- _TASK DIRECTIONS_:
Copy every line of the records below where the word "will" occurs.

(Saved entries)
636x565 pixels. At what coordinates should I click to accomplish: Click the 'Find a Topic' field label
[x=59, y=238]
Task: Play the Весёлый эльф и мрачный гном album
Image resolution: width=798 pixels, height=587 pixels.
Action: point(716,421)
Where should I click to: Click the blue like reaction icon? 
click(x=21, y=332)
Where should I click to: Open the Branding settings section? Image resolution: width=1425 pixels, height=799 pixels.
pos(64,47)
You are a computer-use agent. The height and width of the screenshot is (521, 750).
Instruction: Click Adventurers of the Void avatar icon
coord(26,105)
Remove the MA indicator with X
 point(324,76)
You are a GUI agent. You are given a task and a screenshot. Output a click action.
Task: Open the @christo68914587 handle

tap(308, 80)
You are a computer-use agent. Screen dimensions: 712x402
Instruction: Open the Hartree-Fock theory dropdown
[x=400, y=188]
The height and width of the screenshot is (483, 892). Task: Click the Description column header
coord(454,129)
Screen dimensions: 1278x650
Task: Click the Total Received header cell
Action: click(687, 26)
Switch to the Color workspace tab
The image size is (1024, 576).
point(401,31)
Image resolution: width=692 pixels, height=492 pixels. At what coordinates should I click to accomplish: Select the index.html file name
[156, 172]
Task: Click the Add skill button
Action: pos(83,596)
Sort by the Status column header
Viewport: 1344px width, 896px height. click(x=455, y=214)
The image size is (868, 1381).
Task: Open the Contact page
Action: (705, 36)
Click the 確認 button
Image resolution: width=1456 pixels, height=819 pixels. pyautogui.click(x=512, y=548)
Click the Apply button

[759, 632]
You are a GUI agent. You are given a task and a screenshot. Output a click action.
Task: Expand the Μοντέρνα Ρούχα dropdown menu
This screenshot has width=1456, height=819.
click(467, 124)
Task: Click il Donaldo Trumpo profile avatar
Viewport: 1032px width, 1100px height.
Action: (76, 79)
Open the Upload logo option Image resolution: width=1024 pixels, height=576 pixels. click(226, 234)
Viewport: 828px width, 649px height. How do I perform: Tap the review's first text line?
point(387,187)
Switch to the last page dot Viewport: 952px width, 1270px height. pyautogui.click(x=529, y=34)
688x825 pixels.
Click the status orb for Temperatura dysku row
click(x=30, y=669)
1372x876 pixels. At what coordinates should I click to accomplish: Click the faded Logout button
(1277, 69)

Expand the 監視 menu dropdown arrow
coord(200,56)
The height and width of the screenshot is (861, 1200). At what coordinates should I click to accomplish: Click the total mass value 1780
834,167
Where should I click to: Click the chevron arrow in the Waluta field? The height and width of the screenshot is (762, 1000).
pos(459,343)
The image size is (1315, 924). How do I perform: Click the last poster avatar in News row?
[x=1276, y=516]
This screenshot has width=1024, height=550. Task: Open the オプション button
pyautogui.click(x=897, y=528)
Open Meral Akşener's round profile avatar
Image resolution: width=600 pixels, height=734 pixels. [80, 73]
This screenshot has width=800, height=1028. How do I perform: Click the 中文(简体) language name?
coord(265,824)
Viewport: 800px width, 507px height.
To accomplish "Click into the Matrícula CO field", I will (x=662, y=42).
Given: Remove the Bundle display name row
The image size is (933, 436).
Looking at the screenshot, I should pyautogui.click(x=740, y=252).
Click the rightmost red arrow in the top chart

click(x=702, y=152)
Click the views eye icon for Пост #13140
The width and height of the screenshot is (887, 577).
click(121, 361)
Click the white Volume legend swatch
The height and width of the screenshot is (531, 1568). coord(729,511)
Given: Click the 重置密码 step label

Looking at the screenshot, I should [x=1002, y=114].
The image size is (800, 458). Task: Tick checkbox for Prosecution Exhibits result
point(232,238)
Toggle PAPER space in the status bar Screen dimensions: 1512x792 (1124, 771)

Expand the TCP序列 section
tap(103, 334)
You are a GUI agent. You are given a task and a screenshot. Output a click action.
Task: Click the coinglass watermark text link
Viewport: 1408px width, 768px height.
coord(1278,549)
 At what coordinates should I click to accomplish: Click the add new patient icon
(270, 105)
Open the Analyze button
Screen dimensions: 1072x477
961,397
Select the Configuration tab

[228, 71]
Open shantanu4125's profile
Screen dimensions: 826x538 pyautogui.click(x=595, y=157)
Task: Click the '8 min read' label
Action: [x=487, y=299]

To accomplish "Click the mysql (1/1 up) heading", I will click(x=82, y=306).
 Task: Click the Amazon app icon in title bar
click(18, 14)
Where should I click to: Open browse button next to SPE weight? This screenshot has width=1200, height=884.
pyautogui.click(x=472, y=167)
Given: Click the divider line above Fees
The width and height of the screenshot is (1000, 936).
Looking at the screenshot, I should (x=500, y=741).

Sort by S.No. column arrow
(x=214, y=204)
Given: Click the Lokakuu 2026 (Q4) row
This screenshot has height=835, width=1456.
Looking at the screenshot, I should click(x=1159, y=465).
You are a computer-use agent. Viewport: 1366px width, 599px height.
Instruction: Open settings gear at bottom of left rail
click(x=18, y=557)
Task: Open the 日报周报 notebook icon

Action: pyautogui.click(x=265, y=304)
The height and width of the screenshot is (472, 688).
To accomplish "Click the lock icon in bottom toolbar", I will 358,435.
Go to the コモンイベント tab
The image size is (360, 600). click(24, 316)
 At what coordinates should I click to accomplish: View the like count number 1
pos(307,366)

- _WRITTEN ANSWER_:
To accomplish "Click into the Matrícula CO field", I will (x=662, y=42).
To accomplish "Click the mysql (1/1 up) heading", I will click(x=82, y=306).
To accomplish "Click the lock icon in bottom toolbar", I will 358,435.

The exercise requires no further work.